> [TEXT SHOWN]:
In the 2004 Democratic presidential primaries, John Kerry defeated several Democratic rivals, including Sen. John Edwards (D-North Carolina), former Vermont Governor Howard Dean and retired Army General Wesley Clark. His victory in the Iowa caucuses is widely believed to be the tipping point where Kerry revived his sagging campaign in New Hampshire and the February 3, 2004, primary states like Arizona, South Carolina and New Mexico. Kerry then went on to win landslide victories in Nevada and Wisconsin. Kerry thus won the Democratic nomination to run for President of the United States against incumbent George W. Bush. On July 6, 2004, he announced his selection of John Edwards as his running mate. Democratic strategist Bob Shrum, who was Kerry's 2004 campaign adviser, wrote an article in Time magazine claiming that after the election, Kerry had said he wished he had never picked Edwards, and that the two have since stopped speaking to each other. In a subsequent appearance on ABC's This Week, Kerry refused to respond to Shrum's allegation, calling it a "ridiculous waste of time".

> [INSTRUCTIONS FOR THE TASK]: Continue the passage about John Kerry's 2004 presidential campaign from its final sentence. The material after this passage is not needed for the task.

> [SOURCE MATERIAL]:
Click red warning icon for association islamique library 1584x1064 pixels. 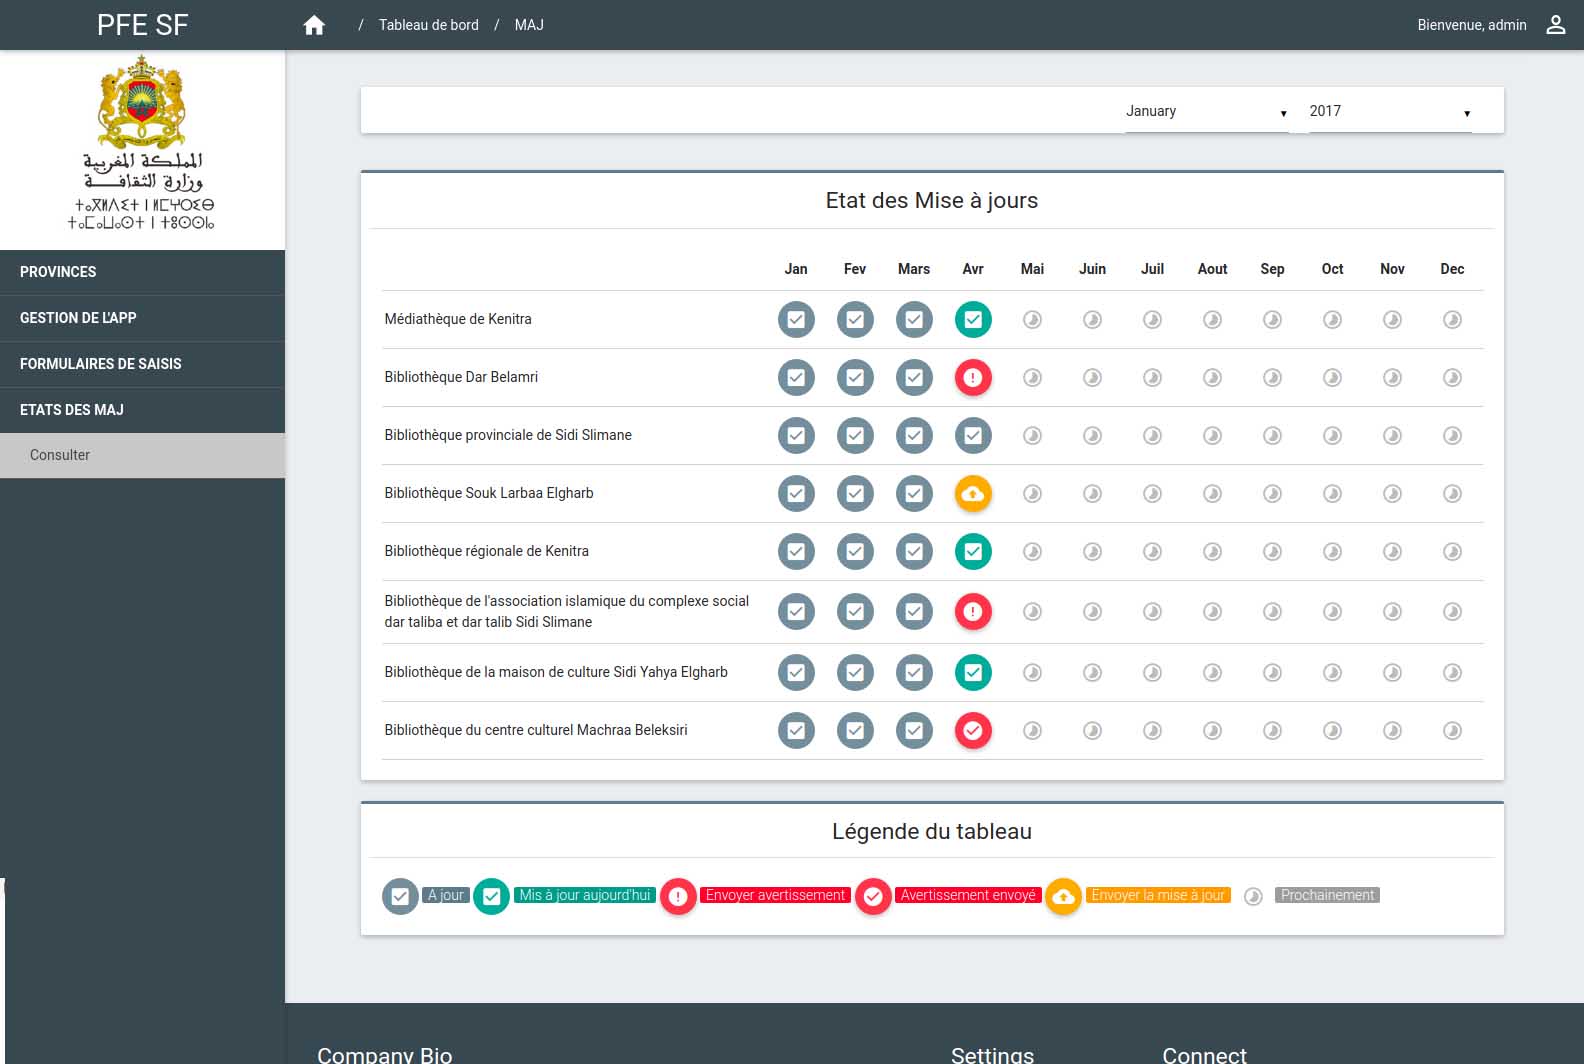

> [EXERCISE OUTPUT]:
Kerry on the campaign trail in Rochester, Minnesota

During his bid to be elected president in 2004, Kerry frequently criticized President George W. Bush for starting the Iraq War. While Kerry had initially voted in support of authorizing President Bush to use force in dealing with Saddam Hussein, he voted against an $87 billion supplemental appropriations bill to pay for the subsequent war. His statement on March 16, 2004, "I actually did vote for the $87 billion before I voted against it", helped the Bush campaign paint him as a flip-flopper and has been cited as contributing to Kerry's defeat.

On November 3, 2004, Kerry conceded the race. Kerry won 59.03 million votes, or 48.3 percent of the popular vote; Bush won 62.04 million votes, or 50.7 percent of the popular vote. Kerry carried states with a total of 252 electoral votes. One Kerry elector voted for Kerry's running mate, Edwards, so in the final tally Kerry had 251 electoral votes to Bush's 286. He was the first Democrat since Michael Dukakis in 1988 to lose the popular vote in a presidential election, (Note: Democratic nominees Bill Clinton in 1992 and 1996 and Al Gore in 2000 have won the popular in three consecutive elections) and he was also the last Democrat until Kamala Harris in 2024 to do so. (Note: Democratic nominees Barack Obama in 2008 and 2012, Hillary Clinton in 2016, and Joe Biden in 2020 have won the popular in four consecutive elections)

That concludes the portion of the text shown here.